• _THE PROBLEM_
Please reproduce the entire listing, character for character.

• _INPUT FOR THIS TASK_
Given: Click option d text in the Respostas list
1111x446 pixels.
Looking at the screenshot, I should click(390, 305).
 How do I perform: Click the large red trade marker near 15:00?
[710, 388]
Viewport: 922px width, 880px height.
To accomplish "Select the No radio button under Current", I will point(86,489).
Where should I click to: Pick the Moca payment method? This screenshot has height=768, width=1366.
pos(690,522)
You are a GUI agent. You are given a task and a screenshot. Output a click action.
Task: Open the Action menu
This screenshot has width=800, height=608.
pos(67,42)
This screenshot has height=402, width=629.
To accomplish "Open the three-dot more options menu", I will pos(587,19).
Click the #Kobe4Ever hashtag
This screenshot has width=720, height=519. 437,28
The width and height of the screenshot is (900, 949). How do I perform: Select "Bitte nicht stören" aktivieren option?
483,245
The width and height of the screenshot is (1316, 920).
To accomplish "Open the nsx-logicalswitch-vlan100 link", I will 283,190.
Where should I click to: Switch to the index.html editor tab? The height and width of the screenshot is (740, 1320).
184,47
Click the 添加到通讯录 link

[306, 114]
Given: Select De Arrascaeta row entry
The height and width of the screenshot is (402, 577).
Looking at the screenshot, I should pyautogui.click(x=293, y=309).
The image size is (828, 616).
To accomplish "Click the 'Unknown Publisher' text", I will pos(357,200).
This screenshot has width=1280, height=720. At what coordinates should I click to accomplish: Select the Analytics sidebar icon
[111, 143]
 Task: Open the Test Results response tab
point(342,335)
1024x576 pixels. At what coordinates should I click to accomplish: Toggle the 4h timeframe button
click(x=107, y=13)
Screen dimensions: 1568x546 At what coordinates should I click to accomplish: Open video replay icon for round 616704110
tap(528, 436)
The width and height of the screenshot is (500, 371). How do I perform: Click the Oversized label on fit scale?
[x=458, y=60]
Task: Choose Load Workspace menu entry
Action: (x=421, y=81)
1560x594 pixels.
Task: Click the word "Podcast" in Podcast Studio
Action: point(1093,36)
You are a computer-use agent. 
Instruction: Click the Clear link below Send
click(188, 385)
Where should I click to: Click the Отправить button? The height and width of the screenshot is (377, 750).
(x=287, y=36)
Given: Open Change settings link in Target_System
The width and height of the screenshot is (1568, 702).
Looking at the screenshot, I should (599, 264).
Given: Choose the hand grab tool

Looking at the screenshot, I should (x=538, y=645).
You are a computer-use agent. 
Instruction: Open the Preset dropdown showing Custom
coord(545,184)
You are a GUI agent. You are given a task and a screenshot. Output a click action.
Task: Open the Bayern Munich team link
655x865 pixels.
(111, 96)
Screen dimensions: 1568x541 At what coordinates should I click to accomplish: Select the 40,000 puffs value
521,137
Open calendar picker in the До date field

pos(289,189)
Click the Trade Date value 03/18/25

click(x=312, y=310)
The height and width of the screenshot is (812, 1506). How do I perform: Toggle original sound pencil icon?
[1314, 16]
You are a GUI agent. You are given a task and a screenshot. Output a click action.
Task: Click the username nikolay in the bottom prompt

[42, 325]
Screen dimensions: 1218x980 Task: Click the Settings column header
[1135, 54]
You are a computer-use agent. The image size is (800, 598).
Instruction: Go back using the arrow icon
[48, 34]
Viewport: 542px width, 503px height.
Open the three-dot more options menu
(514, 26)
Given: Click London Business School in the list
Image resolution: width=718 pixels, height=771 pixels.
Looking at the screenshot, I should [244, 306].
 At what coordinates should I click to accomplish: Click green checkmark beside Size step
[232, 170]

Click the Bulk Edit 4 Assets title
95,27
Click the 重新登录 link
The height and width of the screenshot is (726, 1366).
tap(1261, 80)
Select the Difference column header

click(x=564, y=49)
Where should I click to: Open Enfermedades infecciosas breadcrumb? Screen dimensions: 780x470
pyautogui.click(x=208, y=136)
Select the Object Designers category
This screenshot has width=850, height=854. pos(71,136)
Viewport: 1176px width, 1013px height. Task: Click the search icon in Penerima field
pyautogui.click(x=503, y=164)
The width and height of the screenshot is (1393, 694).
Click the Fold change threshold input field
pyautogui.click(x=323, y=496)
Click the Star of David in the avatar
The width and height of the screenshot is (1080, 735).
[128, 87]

• _WRITTEN ANSWER_
Given: Click option d text in the Respostas list
1111x446 pixels.
Looking at the screenshot, I should click(390, 305).
 How do I perform: Click the large red trade marker near 15:00?
[710, 388]
Viewport: 922px width, 880px height.
To accomplish "Select the No radio button under Current", I will point(86,489).
Where should I click to: Pick the Moca payment method? This screenshot has height=768, width=1366.
pos(690,522)
You are a GUI agent. You are given a task and a screenshot. Output a click action.
Task: Open the Action menu
This screenshot has width=800, height=608.
pos(67,42)
This screenshot has height=402, width=629.
To accomplish "Open the three-dot more options menu", I will pos(587,19).
Click the #Kobe4Ever hashtag
This screenshot has width=720, height=519. 437,28
The width and height of the screenshot is (900, 949). How do I perform: Select "Bitte nicht stören" aktivieren option?
483,245
The width and height of the screenshot is (1316, 920).
To accomplish "Open the nsx-logicalswitch-vlan100 link", I will 283,190.
Where should I click to: Switch to the index.html editor tab? The height and width of the screenshot is (740, 1320).
184,47
Click the 添加到通讯录 link

[306, 114]
Given: Select De Arrascaeta row entry
The height and width of the screenshot is (402, 577).
Looking at the screenshot, I should pyautogui.click(x=293, y=309).
The image size is (828, 616).
To accomplish "Click the 'Unknown Publisher' text", I will pos(357,200).
This screenshot has width=1280, height=720. At what coordinates should I click to accomplish: Select the Analytics sidebar icon
[111, 143]
 Task: Open the Test Results response tab
point(342,335)
1024x576 pixels. At what coordinates should I click to accomplish: Toggle the 4h timeframe button
click(x=107, y=13)
Screen dimensions: 1568x546 At what coordinates should I click to accomplish: Open video replay icon for round 616704110
tap(528, 436)
The width and height of the screenshot is (500, 371). How do I perform: Click the Oversized label on fit scale?
[x=458, y=60]
Task: Choose Load Workspace menu entry
Action: (x=421, y=81)
1560x594 pixels.
Task: Click the word "Podcast" in Podcast Studio
Action: point(1093,36)
You are a computer-use agent. 
Instruction: Click the Clear link below Send
click(188, 385)
Where should I click to: Click the Отправить button? The height and width of the screenshot is (377, 750).
(x=287, y=36)
Given: Open Change settings link in Target_System
The width and height of the screenshot is (1568, 702).
Looking at the screenshot, I should (599, 264).
Given: Choose the hand grab tool

Looking at the screenshot, I should (x=538, y=645).
You are a computer-use agent. 
Instruction: Open the Preset dropdown showing Custom
coord(545,184)
You are a GUI agent. You are given a task and a screenshot. Output a click action.
Task: Open the Bayern Munich team link
655x865 pixels.
(111, 96)
Screen dimensions: 1568x541 At what coordinates should I click to accomplish: Select the 40,000 puffs value
521,137
Open calendar picker in the До date field

pos(289,189)
Click the Trade Date value 03/18/25

click(x=312, y=310)
The height and width of the screenshot is (812, 1506). How do I perform: Toggle original sound pencil icon?
[1314, 16]
You are a GUI agent. You are given a task and a screenshot. Output a click action.
Task: Click the username nikolay in the bottom prompt

[42, 325]
Screen dimensions: 1218x980 Task: Click the Settings column header
[1135, 54]
You are a computer-use agent. The image size is (800, 598).
Instruction: Go back using the arrow icon
[48, 34]
Viewport: 542px width, 503px height.
Open the three-dot more options menu
(514, 26)
Given: Click London Business School in the list
Image resolution: width=718 pixels, height=771 pixels.
Looking at the screenshot, I should [244, 306].
 At what coordinates should I click to accomplish: Click green checkmark beside Size step
[232, 170]

Click the Bulk Edit 4 Assets title
95,27
Click the 重新登录 link
The height and width of the screenshot is (726, 1366).
tap(1261, 80)
Select the Difference column header

click(x=564, y=49)
Where should I click to: Open Enfermedades infecciosas breadcrumb? Screen dimensions: 780x470
pyautogui.click(x=208, y=136)
Select the Object Designers category
This screenshot has width=850, height=854. pos(71,136)
Viewport: 1176px width, 1013px height. Task: Click the search icon in Penerima field
pyautogui.click(x=503, y=164)
The width and height of the screenshot is (1393, 694).
Click the Fold change threshold input field
pyautogui.click(x=323, y=496)
Click the Star of David in the avatar
The width and height of the screenshot is (1080, 735).
[128, 87]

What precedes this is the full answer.